Le campanile de la piazza dei Miracoli fut entrepris, avec la participation de l’architecte et sculpteur Bonanno Pisano, en 1174. La construction fut interrompue par un affaissement du sol, qui, malgré une légère correction dans la suite des travaux, repris et terminés pour l’essentiel par Giovanni di Simone à partir de 1275, donna à l’édifice son inclination célèbre et aujourd’hui préoccupante. Tour de marbre cylindrique, l’édifice reprend les dispositions de la cathédrale : un premier niveau d’arcades pleines au tympan orné d’un losange évidé et marqueté, au-dessus duquel s’élèvent des étages de galeries à petites arcatures sur colonnettes. L’étage des cloches porte l’ensemble à une hauteur de 54 m.

Au nord de la cathédrale, le Camposanto offre, autour de son aire de sépulture, une très vaste galerie rectangulaire (129,5 × 44,5 m) commencée par Giovanni di Simone en 1278 et agrandie au xive s.
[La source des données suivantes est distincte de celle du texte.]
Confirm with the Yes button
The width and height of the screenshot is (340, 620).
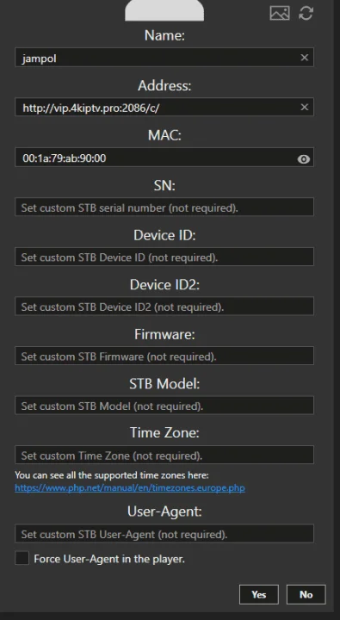coord(259,594)
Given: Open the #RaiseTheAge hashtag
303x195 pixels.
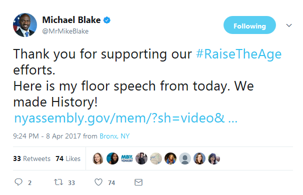Looking at the screenshot, I should pyautogui.click(x=239, y=54).
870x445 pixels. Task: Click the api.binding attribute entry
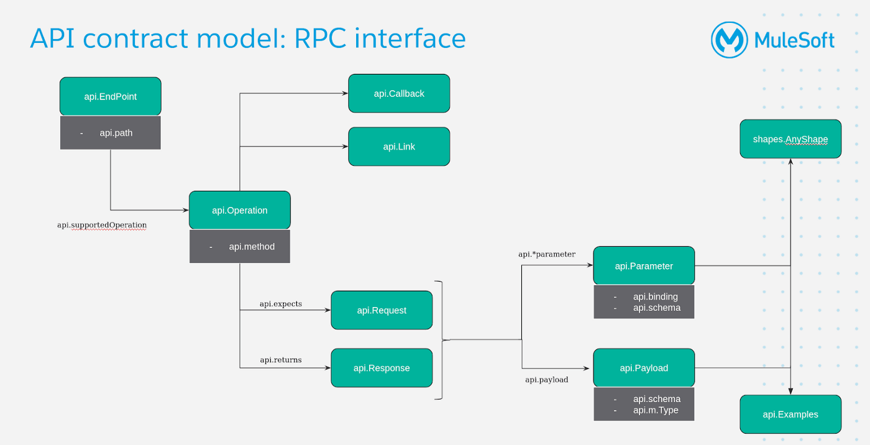(655, 296)
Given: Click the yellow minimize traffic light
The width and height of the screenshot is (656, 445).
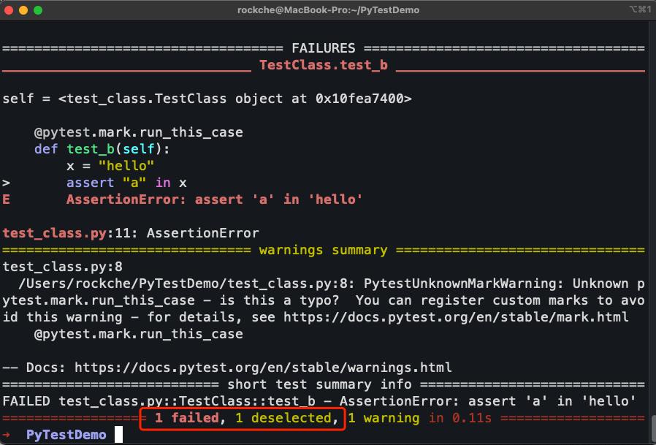Looking at the screenshot, I should [x=22, y=10].

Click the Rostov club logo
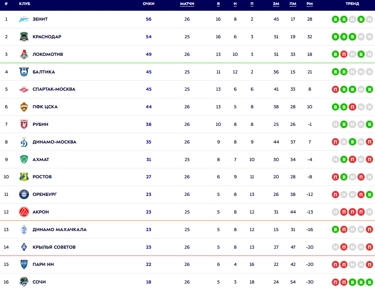point(24,177)
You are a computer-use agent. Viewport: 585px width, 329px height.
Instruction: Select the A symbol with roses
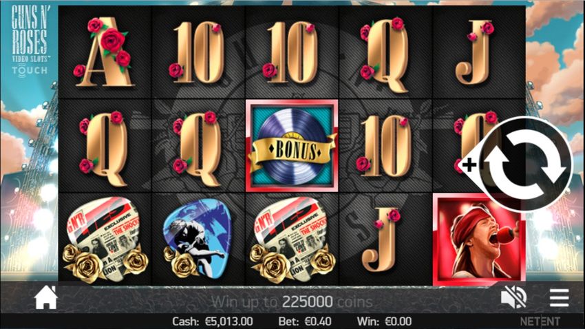(x=104, y=52)
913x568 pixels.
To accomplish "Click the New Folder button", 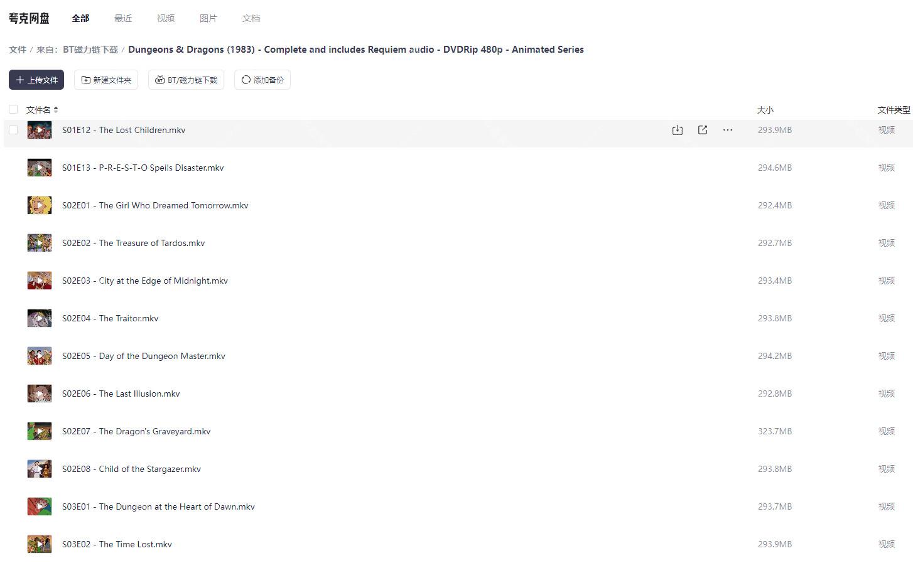I will pyautogui.click(x=106, y=80).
Couverte d’une charpente, elle comporte un mur d’enceinte à hautes arcatures aveugles vers l’extérieur, revêtu de fresques à l’intérieur, tandis qu’elle s’ouvre sur l’espace interne par de grandes baies qui ont reçu au xve s. leur organisation à quatre lancettes gothiques. Détériorées par un incendie en 1944, détachées et réparées depuis, les fresques constituent un ensemble exceptionnel, confié dans la seconde moitié du xive s. à des artistes pour la plupart étrangers à Pise. La plus célèbre de ces œuvres, d’attribution discutée, est l’allégorie du Triomphe de la Mort, qui enchaîne ses épisodes avec une puissance expressive soutenue par le sens naturaliste, la vigueur du dessin et de la couleur. Le cycle du Jugement universel, de l’Enfer et du Paradis revient peut-être au Pisan Francesco Traini ; l’Histoire de Job est due à Taddeo Gaddi, celle de saint Rainier, patron de la ville, à Andrea da Firenze et à Antonio Veneziano ; etc. Au xve s., enfin, Benozzo Gozzoli* exécuta de nombreuses scènes de l’Ancien Testament, dont subsistent, altérées, les Vendanges et l’ivresse de Noé ainsi que la Tour de Babel.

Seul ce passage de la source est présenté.